_THE TASK:_ Can you write out every line of the material below again, requests included, with each click coordinate in the answers shifted by -59 and the pictures left out?

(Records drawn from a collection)

····················

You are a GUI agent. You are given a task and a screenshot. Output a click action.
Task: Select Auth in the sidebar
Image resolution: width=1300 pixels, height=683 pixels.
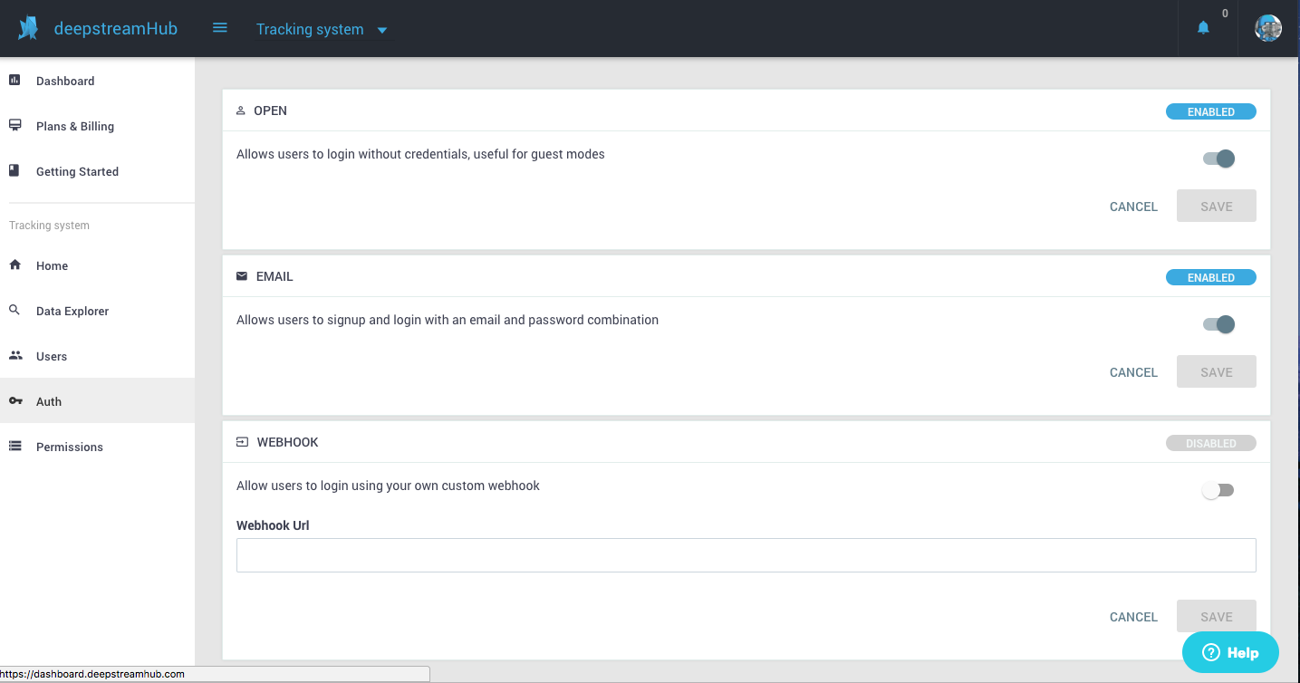[49, 401]
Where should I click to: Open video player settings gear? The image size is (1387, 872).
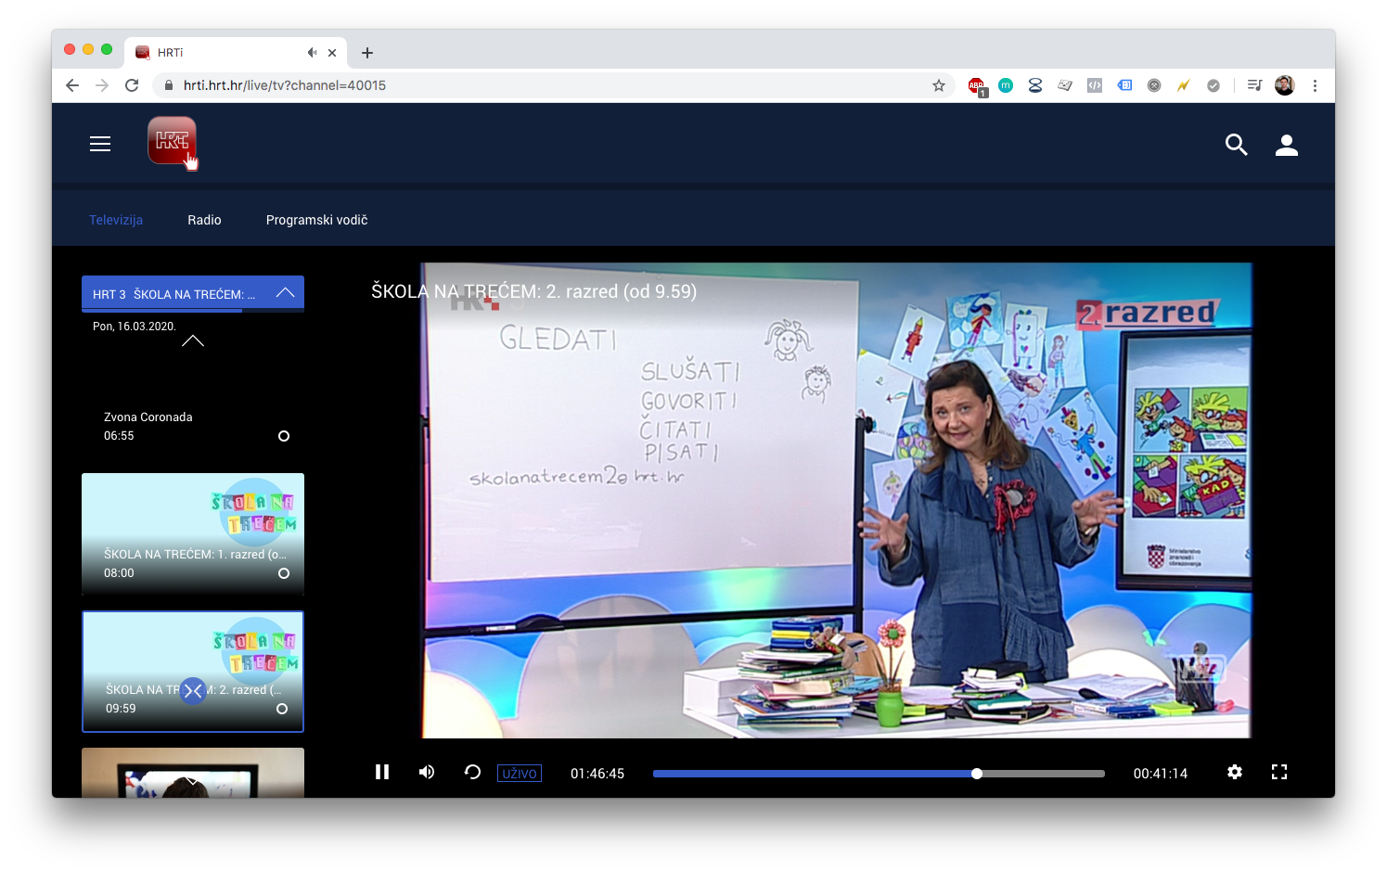1235,772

····················

_COMPLETE RESPONSE:_
You are a GUI agent. You are given a task and a screenshot. Output a click action.
Task: Select Auth in the sidebar
Image resolution: width=1300 pixels, height=683 pixels.
[-10, 342]
Where should I click to: Open video player settings gear? The image size is (1387, 872).
1176,713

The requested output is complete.